Like most Americans, migrants live in largely segregated communities, said Greer, the author of the 2013 book Black Ethnics: Race, Immigration, and the Pursuit of the American Dream. That means that Black migrants are more likely to live in communities where they’re over-policed.
More than 75% of Black migrants deported from the U.S. between 2016 and 2021 had some form of contact with the police or the criminal legal system, according to a 2022 analysis of public records and calls made to a migrant help line.
In Springfield, Ohio, the verbal attacks and intimidation made during the 2024 political season were emotionally difficult and forced some Haitian families to restrict their activities — some even considered leaving.
After Trump and then-running mate JD Vance repeated conspiracy theories that Haitian migrants were eating household pets, Springfield received 33 bomb threats, which strained the city’s services. Haitian residents there and elsewhere complained to local support groups and authorities about verbal and physical intimidation and break-ins.

For Haitian migrants in Miami, the present-day threat is arriving from two directions at once. Federal immigration enforcement is colliding with a city in the grip of runaway gentrification.

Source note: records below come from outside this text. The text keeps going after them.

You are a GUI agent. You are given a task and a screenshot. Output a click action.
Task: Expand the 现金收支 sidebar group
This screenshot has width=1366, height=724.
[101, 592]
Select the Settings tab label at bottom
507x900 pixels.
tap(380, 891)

Miami is one of the fastest gentrifying areas in the U.S., and the displacement is concentrated in the city’s Little Haiti neighborhood. Since 2017, home values and rents have nearly tripled.
The combined pressure is scattering a community that spent decades building roots in Miami’s historically Black neighborhoods. People are being pushed into other parts of Florida, across the South, and into the Midwest. They’re moving away from the neighbors and networks that kept them safe.
“It takes away people’s ability to understand how to live in a healthy way,” Jeannoel said, “how to live in a way that’s safe.”
On a recent Sunday morning in Little Haiti, the buses that once carried older women in church hats toward Haitian services ran on schedule, but many seats were empty.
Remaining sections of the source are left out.